Data provided Block Start

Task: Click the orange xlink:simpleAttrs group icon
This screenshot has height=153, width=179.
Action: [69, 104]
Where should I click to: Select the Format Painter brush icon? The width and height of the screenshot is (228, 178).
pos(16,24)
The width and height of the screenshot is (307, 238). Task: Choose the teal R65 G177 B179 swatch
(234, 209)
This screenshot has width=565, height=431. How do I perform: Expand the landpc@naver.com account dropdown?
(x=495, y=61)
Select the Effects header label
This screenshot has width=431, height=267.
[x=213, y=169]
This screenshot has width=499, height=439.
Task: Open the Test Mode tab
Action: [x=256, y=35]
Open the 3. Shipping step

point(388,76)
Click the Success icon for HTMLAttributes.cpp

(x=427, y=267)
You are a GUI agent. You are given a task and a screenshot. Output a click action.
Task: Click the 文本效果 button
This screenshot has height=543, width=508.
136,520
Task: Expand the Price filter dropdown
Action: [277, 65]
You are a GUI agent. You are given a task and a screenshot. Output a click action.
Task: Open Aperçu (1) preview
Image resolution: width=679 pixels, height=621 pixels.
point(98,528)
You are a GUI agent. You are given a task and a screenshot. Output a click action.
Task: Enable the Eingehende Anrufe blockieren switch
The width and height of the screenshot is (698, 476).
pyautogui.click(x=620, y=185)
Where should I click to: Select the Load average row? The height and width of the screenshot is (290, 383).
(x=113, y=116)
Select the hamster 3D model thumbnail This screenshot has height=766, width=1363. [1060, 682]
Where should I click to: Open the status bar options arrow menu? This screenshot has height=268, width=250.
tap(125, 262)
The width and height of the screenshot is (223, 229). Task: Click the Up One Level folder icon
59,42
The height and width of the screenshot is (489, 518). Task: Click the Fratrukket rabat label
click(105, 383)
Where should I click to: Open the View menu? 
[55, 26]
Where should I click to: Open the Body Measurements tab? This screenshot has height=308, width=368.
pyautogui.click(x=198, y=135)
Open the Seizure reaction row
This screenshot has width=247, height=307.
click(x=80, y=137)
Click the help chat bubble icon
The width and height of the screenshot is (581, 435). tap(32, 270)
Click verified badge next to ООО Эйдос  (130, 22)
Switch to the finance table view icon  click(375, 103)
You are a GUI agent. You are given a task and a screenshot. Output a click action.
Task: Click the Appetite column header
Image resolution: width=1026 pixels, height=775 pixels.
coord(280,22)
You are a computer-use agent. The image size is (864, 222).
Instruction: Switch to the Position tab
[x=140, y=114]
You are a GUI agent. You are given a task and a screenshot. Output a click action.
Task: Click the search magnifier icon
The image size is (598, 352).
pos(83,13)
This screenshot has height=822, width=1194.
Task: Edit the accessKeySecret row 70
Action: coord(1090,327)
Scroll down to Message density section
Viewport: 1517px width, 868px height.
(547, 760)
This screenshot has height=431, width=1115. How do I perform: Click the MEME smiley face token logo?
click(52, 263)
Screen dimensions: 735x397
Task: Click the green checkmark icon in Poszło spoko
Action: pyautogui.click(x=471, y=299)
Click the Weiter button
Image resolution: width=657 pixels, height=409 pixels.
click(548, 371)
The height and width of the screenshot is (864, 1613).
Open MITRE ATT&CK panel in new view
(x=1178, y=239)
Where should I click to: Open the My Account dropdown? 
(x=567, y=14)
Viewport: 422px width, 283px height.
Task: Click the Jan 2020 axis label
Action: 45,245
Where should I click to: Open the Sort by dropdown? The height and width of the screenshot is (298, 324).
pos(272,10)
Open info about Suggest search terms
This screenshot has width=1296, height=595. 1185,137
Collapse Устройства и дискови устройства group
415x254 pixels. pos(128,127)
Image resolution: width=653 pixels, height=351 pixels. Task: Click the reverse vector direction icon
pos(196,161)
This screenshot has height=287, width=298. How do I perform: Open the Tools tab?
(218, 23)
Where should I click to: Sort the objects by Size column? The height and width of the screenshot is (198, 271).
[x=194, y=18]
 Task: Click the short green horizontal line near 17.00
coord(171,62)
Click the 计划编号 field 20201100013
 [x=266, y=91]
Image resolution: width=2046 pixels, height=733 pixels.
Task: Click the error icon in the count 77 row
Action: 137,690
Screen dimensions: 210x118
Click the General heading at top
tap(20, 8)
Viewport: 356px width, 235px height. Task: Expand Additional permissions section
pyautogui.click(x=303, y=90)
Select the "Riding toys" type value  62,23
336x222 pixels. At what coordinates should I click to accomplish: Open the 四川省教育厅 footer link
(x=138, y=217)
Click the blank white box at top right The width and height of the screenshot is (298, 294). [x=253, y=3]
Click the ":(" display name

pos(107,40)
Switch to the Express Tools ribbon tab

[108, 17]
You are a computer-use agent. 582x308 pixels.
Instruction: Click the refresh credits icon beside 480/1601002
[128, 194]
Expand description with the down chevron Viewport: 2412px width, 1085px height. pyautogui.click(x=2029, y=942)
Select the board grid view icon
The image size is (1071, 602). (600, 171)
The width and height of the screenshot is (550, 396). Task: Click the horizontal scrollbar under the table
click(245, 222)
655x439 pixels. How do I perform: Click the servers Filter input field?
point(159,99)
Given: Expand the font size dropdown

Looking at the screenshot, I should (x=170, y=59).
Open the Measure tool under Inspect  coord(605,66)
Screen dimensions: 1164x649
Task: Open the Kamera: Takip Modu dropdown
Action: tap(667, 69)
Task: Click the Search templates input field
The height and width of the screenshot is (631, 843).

Data provided Block End

--- Aim of the exercise ---
In this exercise, you retype all of the data exactly as it appears above.

--- Answer to the problem ---
Task: Click the orange xlink:simpleAttrs group icon
This screenshot has height=153, width=179.
Action: [69, 104]
Where should I click to: Select the Format Painter brush icon? The width and height of the screenshot is (228, 178).
pos(16,24)
The width and height of the screenshot is (307, 238). Task: Choose the teal R65 G177 B179 swatch
(234, 209)
This screenshot has width=565, height=431. How do I perform: Expand the landpc@naver.com account dropdown?
(x=495, y=61)
Select the Effects header label
This screenshot has width=431, height=267.
[x=213, y=169]
This screenshot has width=499, height=439.
Task: Open the Test Mode tab
Action: [x=256, y=35]
Open the 3. Shipping step

point(388,76)
Click the Success icon for HTMLAttributes.cpp

(x=427, y=267)
You are a GUI agent. You are given a task and a screenshot. Output a click action.
Task: Click the 文本效果 button
This screenshot has height=543, width=508.
136,520
Task: Expand the Price filter dropdown
Action: [277, 65]
You are a GUI agent. You are given a task and a screenshot. Output a click action.
Task: Open Aperçu (1) preview
Image resolution: width=679 pixels, height=621 pixels.
point(98,528)
You are a GUI agent. You are given a task and a screenshot. Output a click action.
Task: Enable the Eingehende Anrufe blockieren switch
The width and height of the screenshot is (698, 476).
pyautogui.click(x=620, y=185)
Where should I click to: Select the Load average row? The height and width of the screenshot is (290, 383).
(x=113, y=116)
Select the hamster 3D model thumbnail This screenshot has height=766, width=1363. [1060, 682]
Where should I click to: Open the status bar options arrow menu? This screenshot has height=268, width=250.
tap(125, 262)
The width and height of the screenshot is (223, 229). Task: Click the Up One Level folder icon
59,42
The height and width of the screenshot is (489, 518). Task: Click the Fratrukket rabat label
click(105, 383)
Where should I click to: Open the View menu? 
[55, 26]
Where should I click to: Open the Body Measurements tab? This screenshot has height=308, width=368.
pyautogui.click(x=198, y=135)
Open the Seizure reaction row
This screenshot has width=247, height=307.
click(x=80, y=137)
Click the help chat bubble icon
The width and height of the screenshot is (581, 435). tap(32, 270)
Click verified badge next to ООО Эйдос  (130, 22)
Switch to the finance table view icon  click(375, 103)
You are a GUI agent. You are given a task and a screenshot. Output a click action.
Task: Click the Appetite column header
Image resolution: width=1026 pixels, height=775 pixels.
coord(280,22)
You are a computer-use agent. The image size is (864, 222).
Instruction: Switch to the Position tab
[x=140, y=114]
You are a GUI agent. You are given a task and a screenshot. Output a click action.
Task: Click the search magnifier icon
The image size is (598, 352).
pos(83,13)
This screenshot has height=822, width=1194.
Task: Edit the accessKeySecret row 70
Action: coord(1090,327)
Scroll down to Message density section
Viewport: 1517px width, 868px height.
(547, 760)
This screenshot has height=431, width=1115. How do I perform: Click the MEME smiley face token logo?
click(52, 263)
Screen dimensions: 735x397
Task: Click the green checkmark icon in Poszło spoko
Action: pyautogui.click(x=471, y=299)
Click the Weiter button
Image resolution: width=657 pixels, height=409 pixels.
click(548, 371)
The height and width of the screenshot is (864, 1613).
Open MITRE ATT&CK panel in new view
(x=1178, y=239)
Where should I click to: Open the My Account dropdown? 
(x=567, y=14)
Viewport: 422px width, 283px height.
Task: Click the Jan 2020 axis label
Action: 45,245
Where should I click to: Open the Sort by dropdown? The height and width of the screenshot is (298, 324).
pos(272,10)
Open info about Suggest search terms
This screenshot has width=1296, height=595. 1185,137
Collapse Устройства и дискови устройства group
415x254 pixels. pos(128,127)
Image resolution: width=653 pixels, height=351 pixels. Task: Click the reverse vector direction icon
pos(196,161)
This screenshot has height=287, width=298. How do I perform: Open the Tools tab?
(218, 23)
Where should I click to: Sort the objects by Size column? The height and width of the screenshot is (198, 271).
[x=194, y=18]
 Task: Click the short green horizontal line near 17.00
coord(171,62)
Click the 计划编号 field 20201100013
 [x=266, y=91]
Image resolution: width=2046 pixels, height=733 pixels.
Task: Click the error icon in the count 77 row
Action: 137,690
Screen dimensions: 210x118
Click the General heading at top
tap(20, 8)
Viewport: 356px width, 235px height. Task: Expand Additional permissions section
pyautogui.click(x=303, y=90)
Select the "Riding toys" type value  62,23
336x222 pixels. At what coordinates should I click to accomplish: Open the 四川省教育厅 footer link
(x=138, y=217)
Click the blank white box at top right The width and height of the screenshot is (298, 294). [x=253, y=3]
Click the ":(" display name

pos(107,40)
Switch to the Express Tools ribbon tab

[108, 17]
You are a computer-use agent. 582x308 pixels.
Instruction: Click the refresh credits icon beside 480/1601002
[128, 194]
Expand description with the down chevron Viewport: 2412px width, 1085px height. pyautogui.click(x=2029, y=942)
Select the board grid view icon
The image size is (1071, 602). (600, 171)
The width and height of the screenshot is (550, 396). Task: Click the horizontal scrollbar under the table
click(245, 222)
655x439 pixels. How do I perform: Click the servers Filter input field?
point(159,99)
Given: Expand the font size dropdown

Looking at the screenshot, I should (x=170, y=59).
Open the Measure tool under Inspect  coord(605,66)
Screen dimensions: 1164x649
Task: Open the Kamera: Takip Modu dropdown
Action: tap(667, 69)
Task: Click the Search templates input field
The height and width of the screenshot is (631, 843).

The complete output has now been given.